A strike against privatisation and pension cuts by dockers and terminal workers in the southern French port city of Marseille is blocking ships and energy supplies. The workers are fighting plans for pension cuts and a semi-privatisation of port facilities negotiated between employers, the CGT (General Confederation of Labour) union and local government officials.
Fifty-three ships, including 35 petrol tankers, are currently laid up off Marseille, waiting to be discharged. A major role is being played by the 224 oil terminal workers at Fos-Lavera Marseille, an international centre for transshipment and refining for crude oil imports. Their section of the port is slated to be opened to private-sector firms.
The strike is also halting French trade with North Africa. The Algerian newspaper El Watan wrote: “According to Marfret, a maritime transport firm, trade with the Maghreb is almost completely stopped. The third-largest shipper in the world, Marseille-based CMA-CGM, has said it would ‘limit its stops at Marseille port en route to North Africa to one out of every five scheduled stops.’ Algeria is the second largest client of the Marseille port.”
Marseille port workers have been striking since July against the proposed changes in their status. The unions are maintaining long-standing divisions between the dockers and terminal workers; dockers strike on even-numbered days, while terminal workers strike on odd-numbered days. They also have been striking two days per month against President Nicolas Sarkozy’s pension cuts, with dockers and terminal workers striking on different days.
Since the summer, CGT officials have also ceased opposing victimization of workers over the choice of protective clothing worn in unloading areas. Workers have been sent to disciplinary councils over the issue―a new development in the ports.
CGT officials at the port are arguing for workers to accept the proposed legal changes, if there are concessions on early retirement rules. Currently, the “reform” states that workers must have 20 years of physical work on the docks to claim an early retirement for onerous working conditions―a condition opposed by port workers.
CGT leader Bernard Thibault's recent statement made clear that the CGT has no intention of demanding a retraction of the cuts by using the threat of a blockade of the ports. He said: “The blocking of transport is not at all complicated; we know how to do that. But it is not our union strategy.”
Nonetheless, the strike has already substantially disrupted oil supplies. Oil refineries at Marseille have been forced to reduce their operating rates. Six of the 12 French refineries have cut their output. Already the French Mediterranean island of Corsica has run dry of gasoline. Jean-Louis Schilansky, the spokesman for the French petro-chemical industry (UFIP), estimated that by October 20 in southeastern France, “We could have supply problems.”
In Marseille, four of the six oil refineries could stop production this week.
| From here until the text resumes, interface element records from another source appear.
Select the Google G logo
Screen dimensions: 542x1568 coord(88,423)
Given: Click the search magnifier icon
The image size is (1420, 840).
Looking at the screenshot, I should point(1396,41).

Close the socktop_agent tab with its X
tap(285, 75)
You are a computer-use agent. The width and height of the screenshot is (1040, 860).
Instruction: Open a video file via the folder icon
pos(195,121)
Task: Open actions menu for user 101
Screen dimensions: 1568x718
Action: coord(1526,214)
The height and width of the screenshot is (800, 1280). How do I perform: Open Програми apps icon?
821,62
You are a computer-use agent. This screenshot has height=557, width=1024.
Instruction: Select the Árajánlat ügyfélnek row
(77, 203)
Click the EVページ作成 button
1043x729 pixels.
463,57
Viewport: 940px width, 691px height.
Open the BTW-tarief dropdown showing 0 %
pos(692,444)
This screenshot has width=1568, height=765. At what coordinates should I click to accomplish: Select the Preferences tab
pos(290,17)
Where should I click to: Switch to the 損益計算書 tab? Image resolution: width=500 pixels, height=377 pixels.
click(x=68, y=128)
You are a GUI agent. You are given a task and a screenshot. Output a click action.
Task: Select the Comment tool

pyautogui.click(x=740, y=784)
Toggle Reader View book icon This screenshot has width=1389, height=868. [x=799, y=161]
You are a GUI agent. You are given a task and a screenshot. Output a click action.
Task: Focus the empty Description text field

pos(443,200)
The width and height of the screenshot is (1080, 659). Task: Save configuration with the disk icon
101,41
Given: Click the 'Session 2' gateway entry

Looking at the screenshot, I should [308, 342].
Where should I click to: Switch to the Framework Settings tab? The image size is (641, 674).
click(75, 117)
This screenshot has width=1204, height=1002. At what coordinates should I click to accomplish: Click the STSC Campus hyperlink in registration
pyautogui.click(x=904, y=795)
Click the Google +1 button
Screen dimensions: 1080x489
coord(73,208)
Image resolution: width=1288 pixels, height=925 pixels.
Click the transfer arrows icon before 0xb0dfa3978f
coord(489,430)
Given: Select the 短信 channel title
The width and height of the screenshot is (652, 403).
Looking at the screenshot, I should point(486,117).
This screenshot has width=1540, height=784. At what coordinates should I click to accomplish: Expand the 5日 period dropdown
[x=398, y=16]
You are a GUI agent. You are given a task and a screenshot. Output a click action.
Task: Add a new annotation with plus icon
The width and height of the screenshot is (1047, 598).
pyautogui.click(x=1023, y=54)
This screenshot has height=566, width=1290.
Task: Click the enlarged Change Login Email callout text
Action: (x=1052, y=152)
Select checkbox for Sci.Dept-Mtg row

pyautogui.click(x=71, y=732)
The oil terminals at Fos-Lavera supply six refineries in France. Four other refineries are supplied by the European oil pipeline running through Lyon and the Bas-Rhin region in eastern France. Taken together, these account for 40 percent of French refining capacity. As an emergency measure, the Environment and Energy Ministry has authorised fuel tankers to operate on Sundays throughout the French road network.
Gas oil futures on the Intercontinental exchange have risen 6 percent since the strike began. Spot gasoline prices in Europe have jumped 8 percent since the strike began on September 27.
According to Reuters, “Gasoline traders in the Mediterranean were struggling to meet long-term supply contracts to Africa and the Middle East.” Brent crude prices reached $85.29 a barrel and US crude went to $83.33 last week. A weak dollar, expectations of quantitative easing (that is, money-printing by the US Federal Reserve) and the shutdown of the Houston ship channel last week helped push oil prices to a five-month high.
The attitude of the port workers in Marseille is a sign of a rising working class anger and opposition to such austerity programs. The bill of law extending the minimum legal retirement age to 62 has been passed into law by the National Assembly and Senate.
Four thousand women school canteen workers in Marseille have been on strike for 10 days, closing over 200 canteens. They have a starting salary of €1000 a month, and have been lobbying parents to inform them of the paltry pension of €700 they will receive.
Check-out workers at Monoprix super markets in Marseille have been on strike since September 17 for a living wage. Half of workers are reduced to working part-time only.
Over 70 percent of those questioned in recent polls believe the fight against the cuts in pensions is just and should be deepened. The IFOP-Paris Match poll confirmed that in public support for the strikes: “There is no fall-off of support ... and that includes all categories except sympathizers of the UMP,” (Union for a Popular Movement) the ruling conservative party.